◆ What is needed
While copying the entries exactly, leave out each picture they contain.

◆ Records supplied

══════════

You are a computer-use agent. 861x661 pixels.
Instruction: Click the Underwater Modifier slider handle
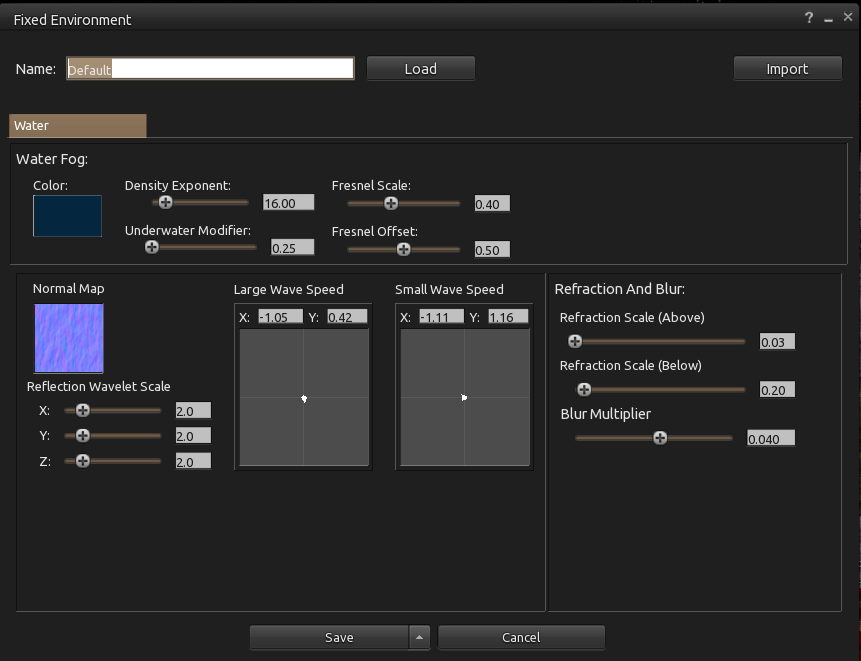(x=152, y=247)
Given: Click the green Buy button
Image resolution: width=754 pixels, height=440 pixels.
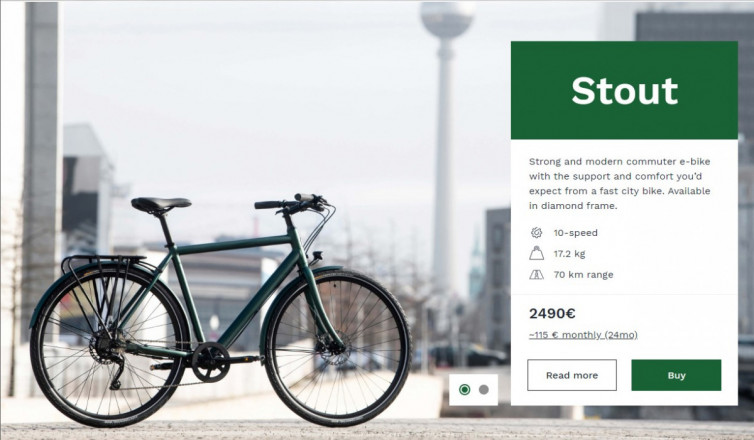Looking at the screenshot, I should (x=676, y=375).
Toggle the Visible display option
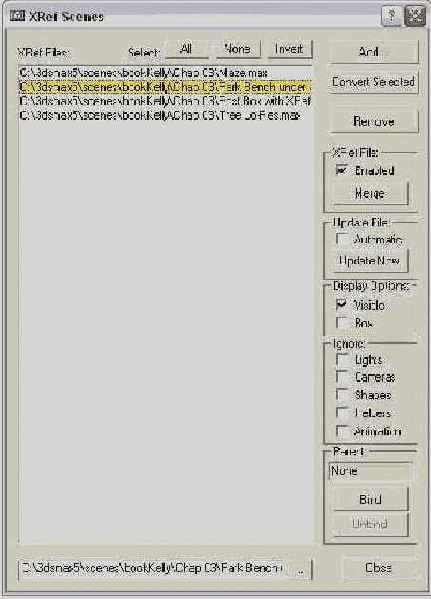Viewport: 431px width, 599px height. tap(342, 305)
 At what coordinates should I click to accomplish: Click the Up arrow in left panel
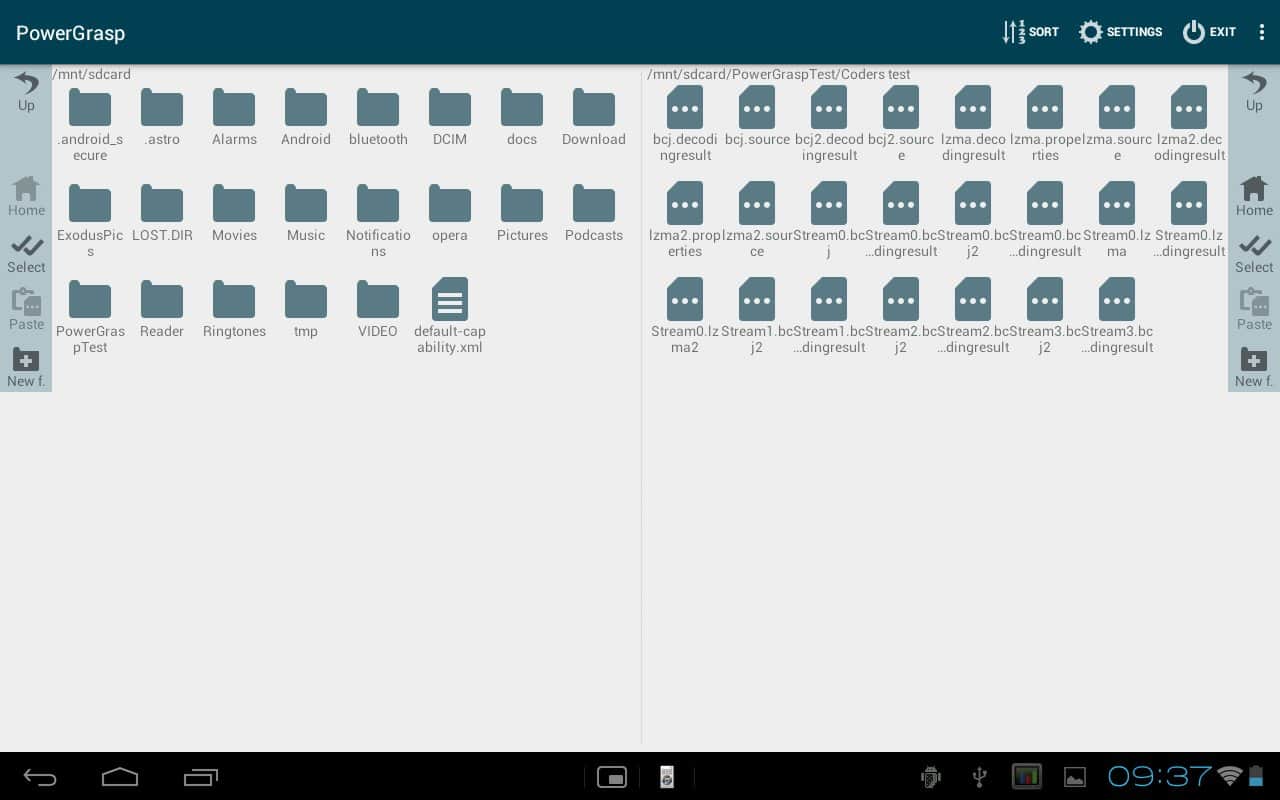(x=26, y=91)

══════════

◆ Your solution
You are a computer-use agent. 861x661 pixels.
Instruction: Click the Underwater Modifier slider handle
(x=152, y=247)
Given: Click the green Buy button
Image resolution: width=754 pixels, height=440 pixels.
Looking at the screenshot, I should (x=676, y=375).
Toggle the Visible display option
Viewport: 431px width, 599px height. tap(342, 305)
 At what coordinates should I click to accomplish: Click the Up arrow in left panel
(x=26, y=91)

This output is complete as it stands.